No satisfactory origin of the name Palaemon has been given. The name means the "wrestler", and is an epithet of Heracles, with whom Melqart is identified by interpretatio graeca and referred to as the "Tyrian Herakles", but there does not appear to be any traditional connection between Heracles and Palaemon. Melicertes being Phoenician, Palaemon also has been explained as the "burning lord" (Baal-haman), but there seems little in common between a god of the sea and a god of fire. The Romans identified Palaemon with Portunus (the harbour god), and some took the name Palaemon to mean "the honey eater".

==Cult==

In the late 2nd century CE, within the sanctuary of Poseidon at Isthmia, Pausanias saw a temple of Palaemon:
... with images in it of Poseidon, Leucothea, and Palaemon himself. There is also what is called his Holy of Holies, and an underground descent to it, where they say that Palaemon is concealed. Whosoever, whether Corinthian or stranger, swears falsely here, can by no means escape from his oath. There is also an ancient sanctuary called the altar of the Cyclopes, and they sacrifice to the Cyclopes upon it.

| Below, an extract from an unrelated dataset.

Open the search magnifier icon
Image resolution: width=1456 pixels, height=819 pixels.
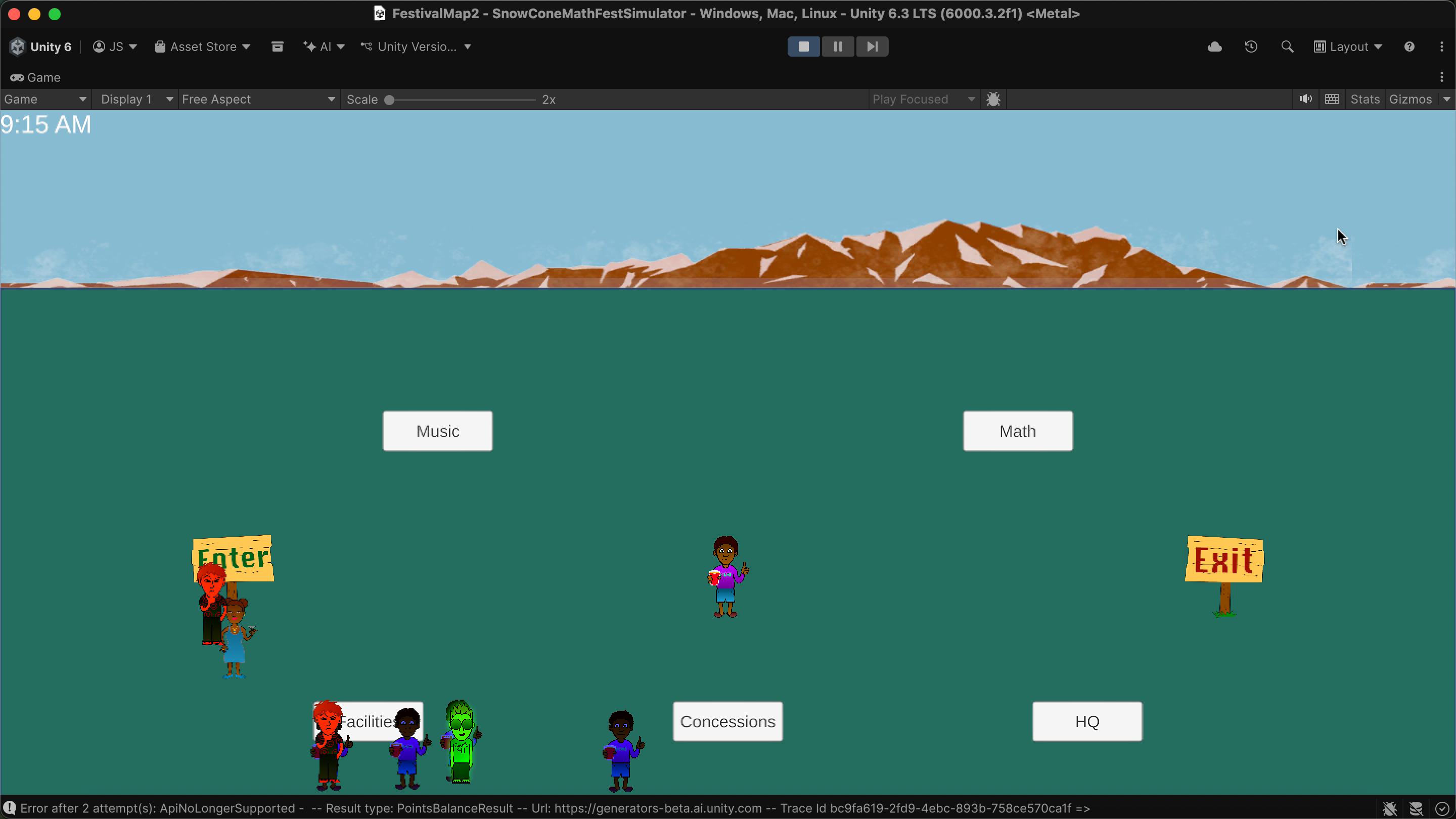[x=1287, y=47]
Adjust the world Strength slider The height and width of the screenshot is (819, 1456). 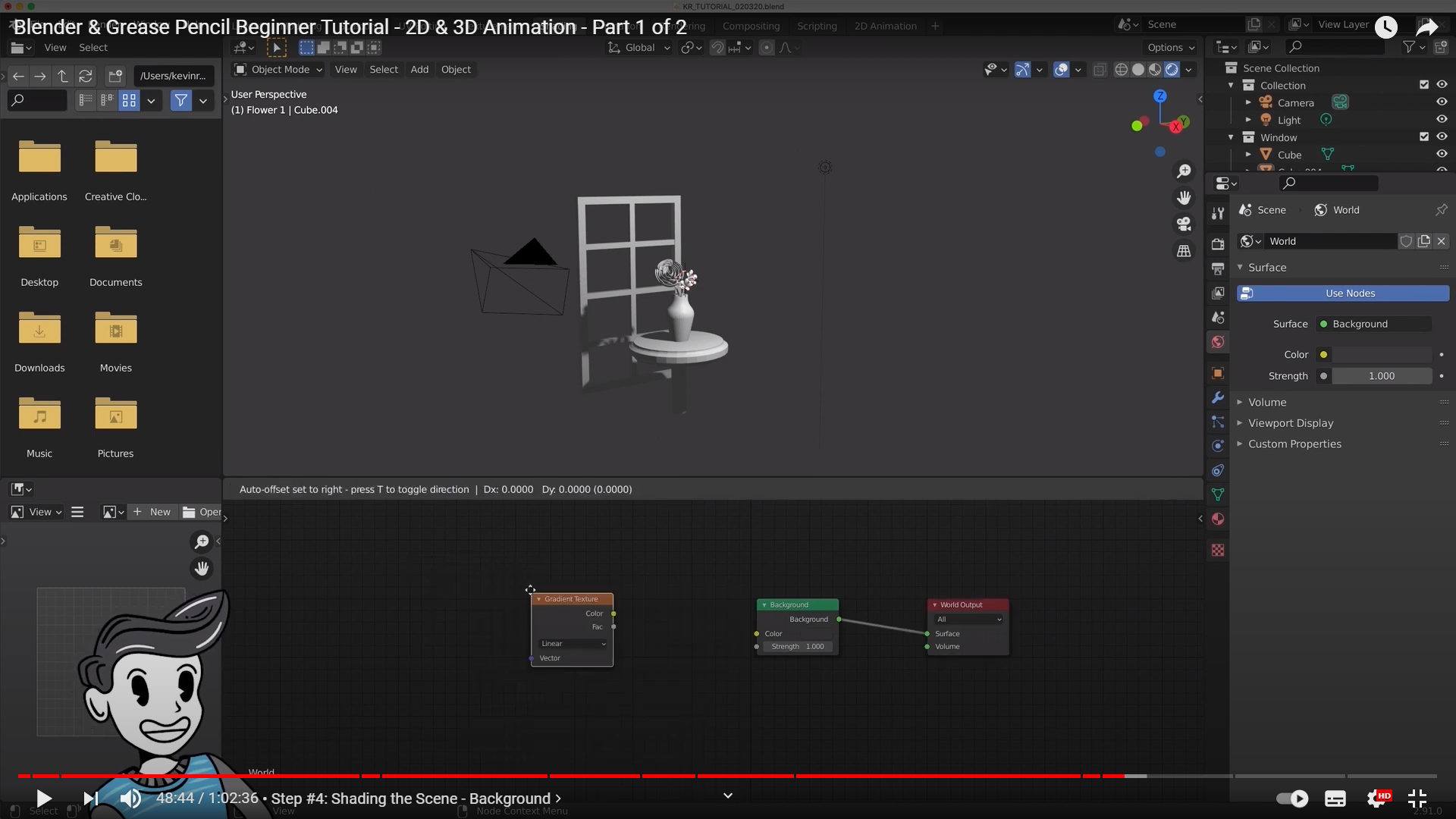click(x=1381, y=376)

In company with Leucothea, Melicertes/Palaemon was widely invoked for protection from dangers at sea. (Note: several prayers of this type are contained in "The Greek Anthology" Aelius Aristides. "Isthm. in Pos." Nonnus. "Dionysiaca" "Orphic Hymns" all are all noted by Hawthorne (1958))

There seems considerable doubt whether or not the cult of Melicertes was of foreign, probably Phoenician, origin, and introduced by Phoenician navigators on the coasts and islands of the Aegean and Mediterranean. (Note: Will (1955) concluded that Melicertes was wholly Greek in his summary of the debate.) For the Hellenes he is a native of Boeotia.

In 1956, excavations at Isthmia under the direction of Broneer uncovered the small sanctuary of Palaemon, which eventually had a tiny Roman round temple in the Corinthian order, which appeared on coins of Corinth in the 2nd century CE; it was the successor to two previous more modest architectural phases of the sanctuary. The foundations of the temple were found to lie over the starting-line of a late-5th- or early-4th century BCE stadium. Worship was characterized by the dedication of hundreds of wheelmade oil lamps of a distinct type. A cult of Melicertes of great antiquity, possibly based on pre-Hellenic figures of Ino and Melicertes, was posited by Will, just previous to the site's discovery and refuted by Hawthorne in 1958. (Note: The archaeologists found evidence of bull sacrifice and a tub which may have been filled with water in an initiation rite for members. This further cements the connection of Melicertes with the Isthmian Games at Corinth, one of the four major athletic festivals in Greece, the most famous of which is the Olympian Games.)